Document extract START

Current Projects

Muscle Imaging for Clinical Application (MICA)

In this project, we plan to validate our findings from our pilot study comparing muscle quality biomarkers, increase the number of muscle health assessment methods, and determine how muscle quality can predict health outcomes associated with poor muscle quality in disease and aging. Validating objective biomarkers of disease and age-specific muscle quality will initiate a new approach that will lead to targeted nutrition intervention and help clarify the role of nutrition in mitigating the effects of disease, aging, and health outcomes. This study aims to provide clinicians valuable data to initiate a methodology lending to the objective identification of muscling wasting, malnutrition, and targeted therapy necessary to improve muscle quality and overall, patient health outcomes.

 

UMBRELLA Study

Muscle wasting negatively impacts functional capacity, quality of life, healthcare costs, and survival in both adult and pediatric patient populations. Objectively characterizing changes in muscle may identify those most in need of therapeutic intervention. The current clinical assessment of muscle is solely based on quantitative techniques, utilizing subjective measures of touch, palpation, and visual inspection. This methodology cannot reliably assess change in this vital tissue depot. This project aims to develop new methodologies utilizing advanced, non-invasive imaging biomarkers for assessment of muscle quantity and quality. Modern advances in ultrasound (US) technology and bioimpedance analysis (BIA) have the potential to identify changes in muscle mass, including both quantitative and qualitative changes, over currently accepted standards.

 

Heart Transplant Study

Obtaining a heart transplant is crucial for patients with end-stage heart failure when other treatment options have failed. Characterization of skeletal muscle to improve nutritional assessment and predict outcomes can assist with selection of transplant candidates and improve outcomes after surgery. In this study, we are quantifying muscle characteristics in heart transplant and surgery patients using imaging methods, histology and serum data, functional assessment, nutritional assessment, and chart review to understand the prognostic value of nutritional health and muscle health on heart transplant and surgery outcomes. Objective imaging-based measures of muscle and liver, incorporated into standard transplant evaluations, may add essential information to assess the likelihood of success following surgery and identify as a target for therapeutic intervention (i.e. nutrition and physical therapy).

Document extract END

*Task to carry out:*
Print the stretch of the current research projects page from "In this project, we" through "patient health outcomes.". The listing has nothing to do with this.

Source data START

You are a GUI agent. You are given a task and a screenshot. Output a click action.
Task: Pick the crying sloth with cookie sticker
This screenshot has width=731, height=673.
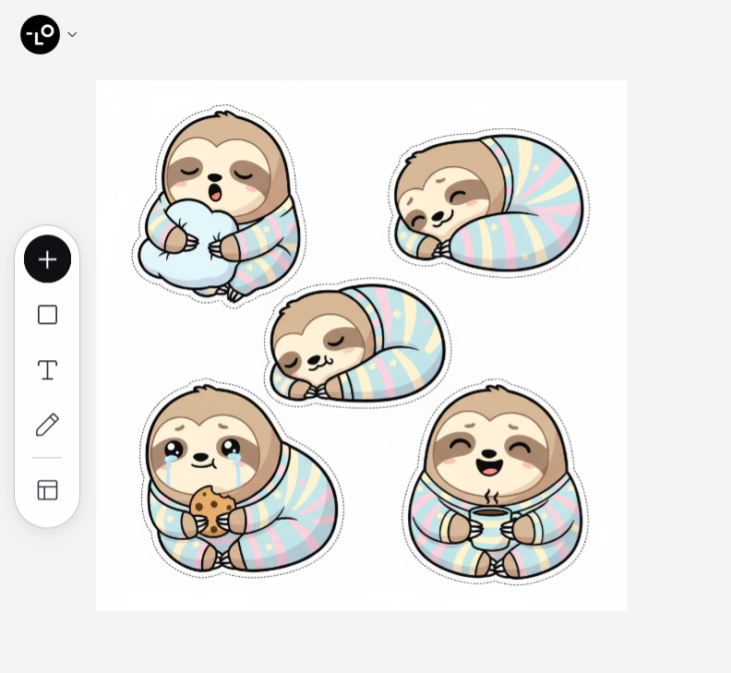[x=240, y=480]
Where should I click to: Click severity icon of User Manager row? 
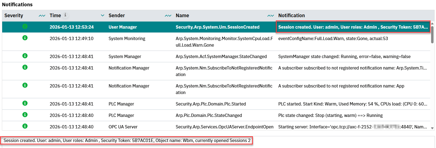(25, 26)
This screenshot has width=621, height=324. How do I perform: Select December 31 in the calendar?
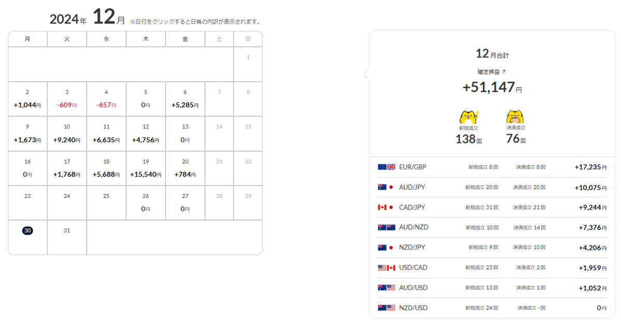pyautogui.click(x=67, y=237)
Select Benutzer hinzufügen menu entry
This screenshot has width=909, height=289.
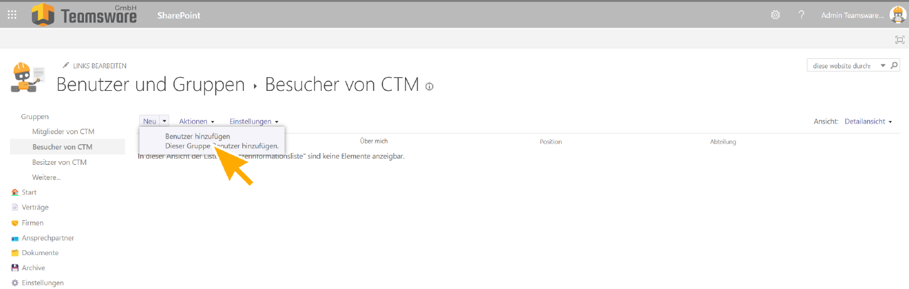click(x=197, y=136)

Source data END

*Completed task:*
In this project, we plan to validate our findings from our pilot study comparing muscle quality biomarkers, increase the number of muscle health assessment methods, and determine how muscle quality can predict health outcomes associated with poor muscle quality in disease and aging. Validating objective biomarkers of disease and age-specific muscle quality will initiate a new approach that will lead to targeted nutrition intervention and help clarify the role of nutrition in mitigating the effects of disease, aging, and health outcomes. This study aims to provide clinicians valuable data to initiate a methodology lending to the objective identification of muscling wasting, malnutrition, and targeted therapy necessary to improve muscle quality and overall, patient health outcomes.